I intend to hook my new Elite up via HDMI, compare the relative noise levels during play  - and the sound during idle of each - and I'll report back.


----------



## Mallus (Jan 30, 2009)

I recently borrowed my friends Elite and was rather surprised to find the noise issue was not, in fact, hyperbole and actually a sizable pain in the as ears. When accessing a disk the Elite sounded like the paper shredder in my office. When not spinning a disk it was okay.


----------



## Arnwyn (Jan 30, 2009)

Steel_Wind said:


> So, long story short, I picked up a used 360 today. With some swapping of parts and a very helpful game shop owner (who is a client of mine) I effectively picked up a 360 Elite for under $300 CDN, inclulding three used games and a controller, all-in.



Sweet.



> The 120 gig HD on the Elite makes installing a game to the drive for reportedly much quieter play using the Fall 2008  dashboard, "360 Experience" a practical option;



As an aside: While I haven't looked hard, where is the option to do this? It's not obvious when I play around with the dashboard. (And, as a further aside, how the heck do I delete other profiles I 'accidentally' created, thanks to one poorly-designed 360 game that forced it on me when I tried a multiplayer game...?)


----------



## Felon (Jan 30, 2009)

The 360's fan doesn't catch my attention any more than my PC's fan does. Less, I suppose, since the box is situated off to the side of my TV stand. To those who really find the noise that unacceptable, I gotta wonder where there's is situated and what ambient noise is usually going on (or not going on) in their TV room.


----------



## Felon (Jan 30, 2009)

Arnwyn said:


> As an aside: While I haven't looked hard, where is the option to do this? It's not obvious when I play around with the dashboard.



When you're on the dashboard and there's an option to play the game by hitting the A (green) button, there should also be (displayed at the bottom) the option to bring up more options by hitting either the X or Y buttons (I forget which at the moment). Therein lies the "install to hard drive" option. Takes about 10 minutes.


----------



## Redrobes (Jan 30, 2009)

Said before say again - CD/DVD drive on 360 loud, DL game to HDD, 360 goes near silent. Nuff said.


----------



## Simplicity (Jan 30, 2009)

Mallus said:


> I recently borrowed my friends Elite and was rather surprised to find the noise issue was not, in fact, hyperbole and actually a sizable pain in the as ears. When accessing a disk the Elite sounded like the paper shredder in my office. When not spinning a disk it was okay.




You think the Elite is bad?  Ooooh boy.  The OP is talking about the release version 360.  Let me put it this way...   When I replaced my release version 360 with an Elite and turned it on, I almost thought it was broken because it was so quiet.

The XBox 360 on release was like a leafblower under your television.  It's the sound you'd imagine hearing in those classic Memorex ads.  It's like my Xbox360 is telling my PS3, "I'm sorry, but I can't hear you over how awesome I am and my large cooling fans."  When I turned it on, I expected to see Bill Paxton and flying cows is all I'm saying.

On the plus side, it has games on it.  Which is more than I can say for the Wii or the PS3.


----------



## Steel_Wind (Jan 31, 2009)

Simplicity said:


> You think the Elite is bad?  Ooooh boy.  The OP is talking about the release version 360.  Let me put it this way...   When I replaced my release version 360 with an Elite and turned it on, I almost thought it was broken because it was so quiet.

WHAT YOU ARE ASKED TO DO: Copy everything in the Xbox 360 noise thread from "## Redrobes (Jan" down to "Simplicity (Jan 30, 2009)", swapping "HDD" for "hard drive".

SOURCE DATA:
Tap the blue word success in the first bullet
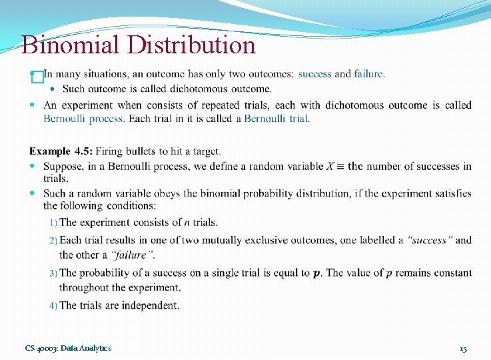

EXERCISE RESPONSE:
## Redrobes (Jan 30, 2009)

Said before say again - CD/DVD drive on 360 loud, DL game to hard drive, 360 goes near silent. Nuff said.


----------



## Simplicity (Jan 30, 2009)